Fifty million years ago, this whole area was at the bottom of the sea! The land gradually buckled and shifted due to a bit of jostling between tectonic plates. Two million years ago visitors to Milford Sound would have been standing on dry land. But it would have looked quite different to landscape today’s visitors marvel at.
During the last ice age this region was covered by huge glaciers, which carved out the fiords and lakes and jagged mountains as you see them today. You can see how deep the glaciers were by looking at the sheer valley walls which they sliced away. As the ice melted, it left behind lakes like this one, and the rising sea flooded in to create the fiords around the coast.
Maori Habitation and Early European Visitors
The first people to arrive in Milford Sound were the Maori, about 1,000 years ago. And they were still living in the sound when Captain Cook set up camp further south at Dusky Sound in 1773. He stayed for five weeks, ate seals and birds and made friends with local Maori families, even welcoming them aboard and showing them the ship’s cat.
One of the sailors on Cook’s ship remembered the abundance of seals, and returned in 1791 to hunt them. Within a year a sealing colony had been set up on the coast along with New Zealand’s first colonial building. The slaughter of fur seals began in earnest, and didn’t end until the industry began to fail 30 years later, because there were no seals left. In 1829 sealers where replaced by whalers with like attitude to the natural resource they were hunting and whales too were hunted until the resource was exhausted.
Fiordland fell quiet for a time after that, as the Europeans concentrated on other areas. The Maori disappeared too, due to the outbreak of war between the two main tribal groups. The scattered survivors became known as the ‘lost tribe’ and the only trace of them that anyone ever saw was the odd smoking fire or fresh footprint.
The Hermit of Milford Sound
In 1877 a mysterious man came to live at Milford Sound. Donald Sutherland was born in Scotland and made a living as a soldier, first in Italy and finally in New Zealand. He had visited Milford a few years before on a sealing expedition, and said that if he was ever to settle anywhere it would be there. And so when he was done with fighting, he bought a little boat and a dog called John O’Groats, and sailed into the wilderness.
Sutherland spent 40 years at Milford Sound. An energetic explorer of the area, Sutherland really got to know Milford and Fiordland, right up through the surrounding mountains. He probably knew this area better than anyone.

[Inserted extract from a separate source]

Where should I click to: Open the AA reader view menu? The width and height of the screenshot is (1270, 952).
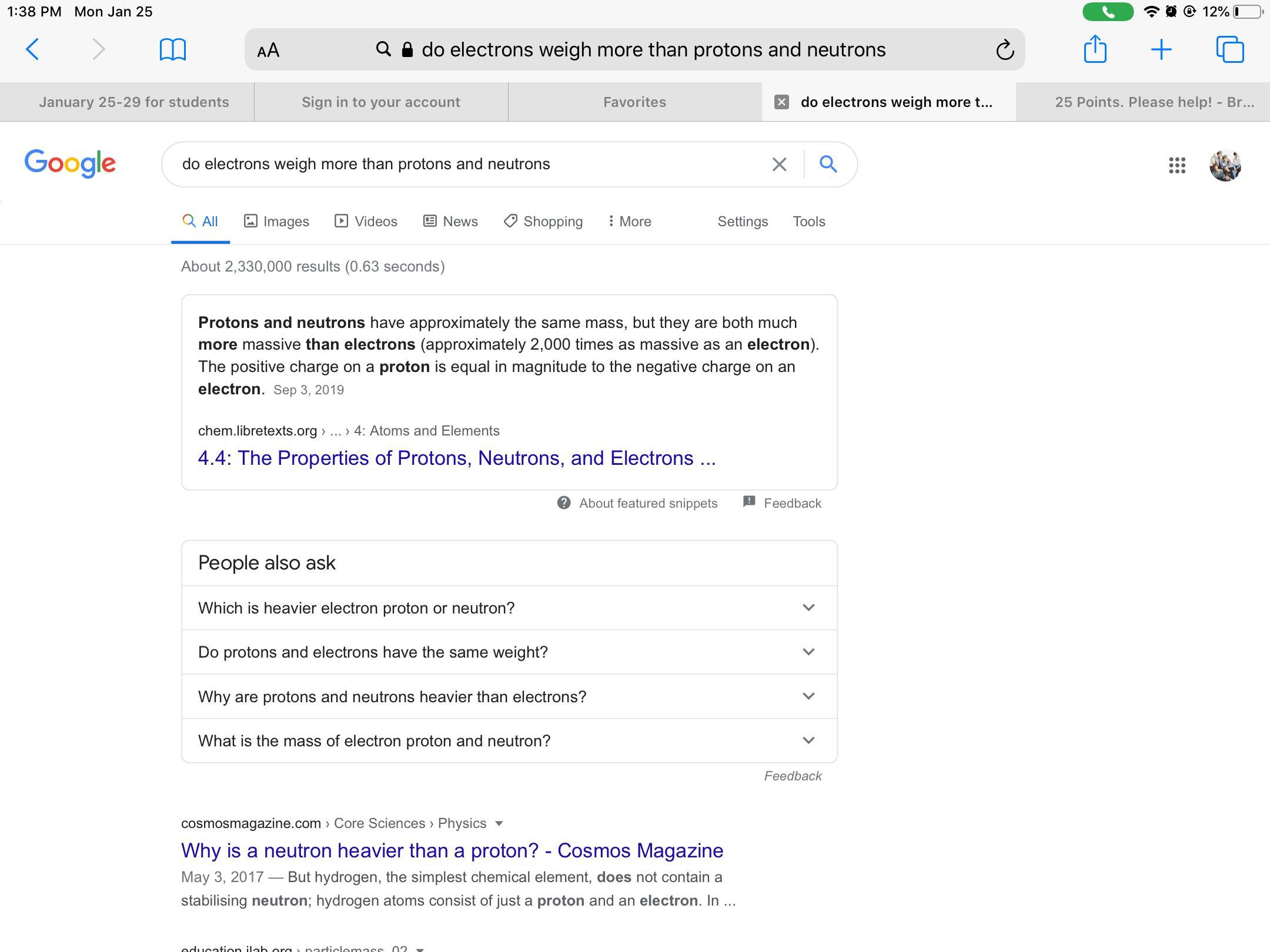(x=269, y=51)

He was a solitary character and once spent two whole years alone in the wilderness with only the dog for company. Not surprisingly, he became known as the Hermit of Milford Sound. But his peace was shattered as the area became a tourist attraction, and all these steamboats and painters and trampers started turning up.
In 1890 he became the fourth husband of a serial widow called Elizabeth Samuel, and together they built a hotel on Milford Sound and played host to the weary travelers. Elizabeth became known as the Mother of Milford, and Sutherland himself entertained guests with tall tales of sea monsters and hidden valleys full of rubies and diamonds.
A Short-lived Gold Rush
Another group of people settled in Fiordland for a short time. The area was home to about 200 gold prospectors. They all rushed here in 1886 after someone struck gold, but as it turned out there wasn’t much of it, and within a year there were only half a dozen gold miners left.
People started looking for some other way to strike it rich. They tried mining quartz, but it wasn’t very good quality. They found oil, but couldn’t extract it because the rock was all wrong. They quarried marble for a while, as well as mica, greenstone and asbestos, but those all eventually failed too.
In the end, someone realised the answer was staring them in the face. If there was one thing Fiordland had plenty of, it was trees! The timber industry survived well into the twentieth century, stopping as tourism took hold.